Studio album by Hüsker Dü
- Released: March 17, 1986
- Recorded: October 1985 – January 1986
- Studio: Nicollet, Minneapolis, Minnesota
- Genre: Post-hardcore; alternative rock;
- Length: 37:04
- Label: Warner Bros.
- Producer: Bob Mould, Grant Hart

Hüsker Dü chronology
| Flip Your Wig (1985) | Candy Apple Grey (1986) | Warehouse: Songs and Stories (1987) |

Singles from Candy Apple Grey
- "Don't Want to Know If You Are Lonely" Released: March 1986; "Sorry Somehow" Released: November 1986;

= Candy Apple Grey =

Candy Apple Grey is the fifth studio album by the American alternative rock band Hüsker Dü, released in 1986 through Warner Bros. Records.

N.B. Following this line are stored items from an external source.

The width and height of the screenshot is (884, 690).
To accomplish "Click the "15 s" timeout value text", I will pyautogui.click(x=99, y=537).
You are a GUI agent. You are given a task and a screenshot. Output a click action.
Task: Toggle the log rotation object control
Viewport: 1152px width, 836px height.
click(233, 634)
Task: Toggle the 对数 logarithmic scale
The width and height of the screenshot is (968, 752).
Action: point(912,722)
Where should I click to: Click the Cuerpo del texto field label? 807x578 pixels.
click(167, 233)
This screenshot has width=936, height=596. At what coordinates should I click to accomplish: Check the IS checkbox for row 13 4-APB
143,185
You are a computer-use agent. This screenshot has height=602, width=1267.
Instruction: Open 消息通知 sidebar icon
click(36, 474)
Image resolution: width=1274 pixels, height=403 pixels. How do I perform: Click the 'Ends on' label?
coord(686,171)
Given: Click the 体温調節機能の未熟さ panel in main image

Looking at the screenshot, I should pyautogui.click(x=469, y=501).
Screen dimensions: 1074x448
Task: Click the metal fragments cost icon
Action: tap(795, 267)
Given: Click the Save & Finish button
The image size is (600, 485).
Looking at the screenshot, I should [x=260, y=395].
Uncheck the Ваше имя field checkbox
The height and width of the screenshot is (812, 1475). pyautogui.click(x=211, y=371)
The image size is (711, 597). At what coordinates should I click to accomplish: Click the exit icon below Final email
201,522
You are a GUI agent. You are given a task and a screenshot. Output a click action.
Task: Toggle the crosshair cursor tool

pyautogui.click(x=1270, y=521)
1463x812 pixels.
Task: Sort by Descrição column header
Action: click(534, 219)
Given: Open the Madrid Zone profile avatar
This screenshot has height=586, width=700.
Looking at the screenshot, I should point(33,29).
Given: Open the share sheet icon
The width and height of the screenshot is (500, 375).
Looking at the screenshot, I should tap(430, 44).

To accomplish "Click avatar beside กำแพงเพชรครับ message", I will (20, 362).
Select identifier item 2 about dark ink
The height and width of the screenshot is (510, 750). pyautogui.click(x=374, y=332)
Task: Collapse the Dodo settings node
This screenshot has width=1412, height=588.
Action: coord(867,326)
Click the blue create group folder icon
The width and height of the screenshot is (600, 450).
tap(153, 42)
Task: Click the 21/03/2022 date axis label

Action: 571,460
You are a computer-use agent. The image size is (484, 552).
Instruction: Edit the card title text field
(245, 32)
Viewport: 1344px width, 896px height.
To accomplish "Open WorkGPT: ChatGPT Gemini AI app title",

It was the band's first major label release, though Warner Bros. had lobbied to release Flip Your Wig until the band decided to let SST Records have it. Candy Apple Grey also marks the completion of the band's transition from hardcore punk to a more well-rounded sonic style which would later come to be known as alternative rock. As usual, Bob Mould and Grant Hart individually wrote tracks on the album. While the band's earlier, more frenetic style is still evident, Candy Apple Grey also features more introverted, toned-down material, including a relatively large amount of acoustic guitar.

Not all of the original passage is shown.